◆ **What the task requires**:
The task calls for each record to be given again unchanged, minus any pictures.

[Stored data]
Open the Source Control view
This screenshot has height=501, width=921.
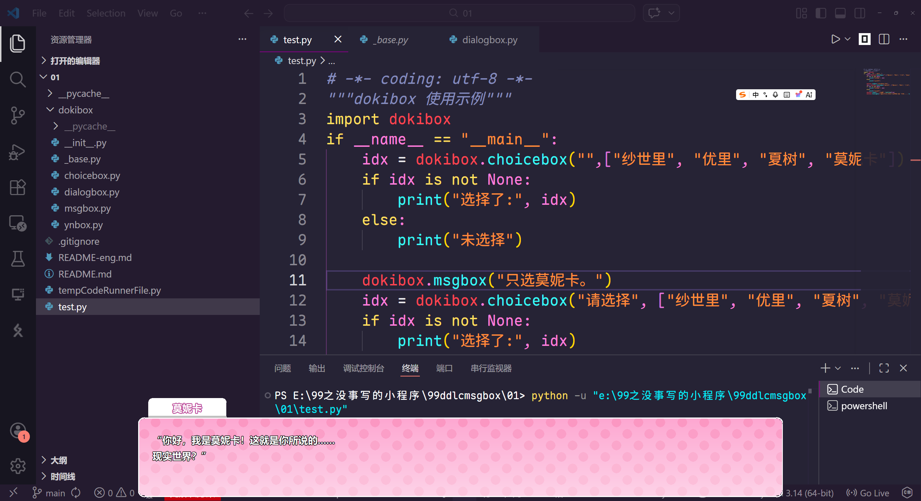tap(17, 115)
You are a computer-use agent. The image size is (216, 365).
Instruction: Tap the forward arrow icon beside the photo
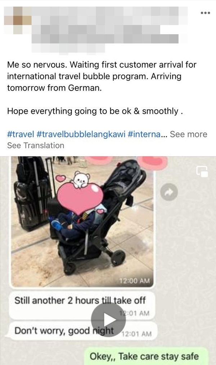169,192
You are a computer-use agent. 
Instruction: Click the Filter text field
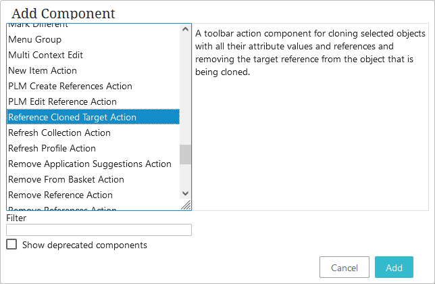point(99,230)
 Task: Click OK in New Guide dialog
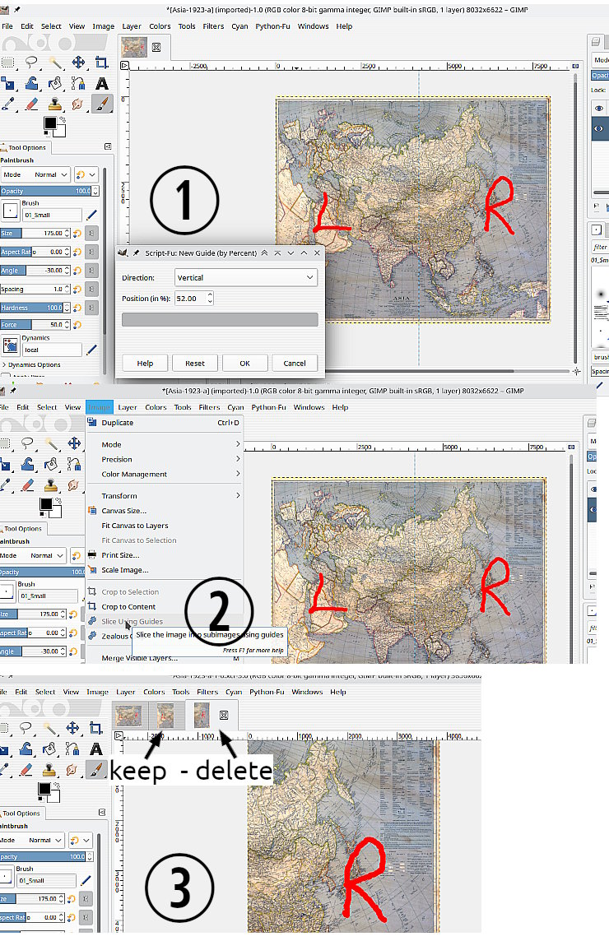coord(244,363)
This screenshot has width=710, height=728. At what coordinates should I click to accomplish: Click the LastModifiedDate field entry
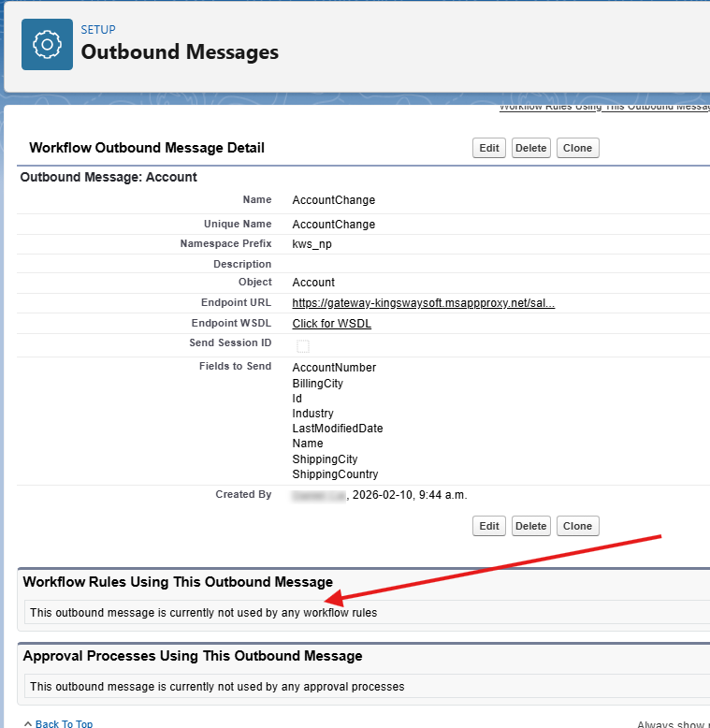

◆ **Answer box**:
Open the Source Control view
This screenshot has height=501, width=921.
tap(17, 115)
You are a computer-use agent. The image size is (216, 365).
Instruction: Tap the forward arrow icon beside the photo
169,192
You are a computer-use agent. 
Instruction: Click the Filter text field
point(99,230)
 Task: Click OK in New Guide dialog
coord(244,363)
This screenshot has width=710, height=728. At what coordinates should I click to accomplish: Click the LastModifiedDate field entry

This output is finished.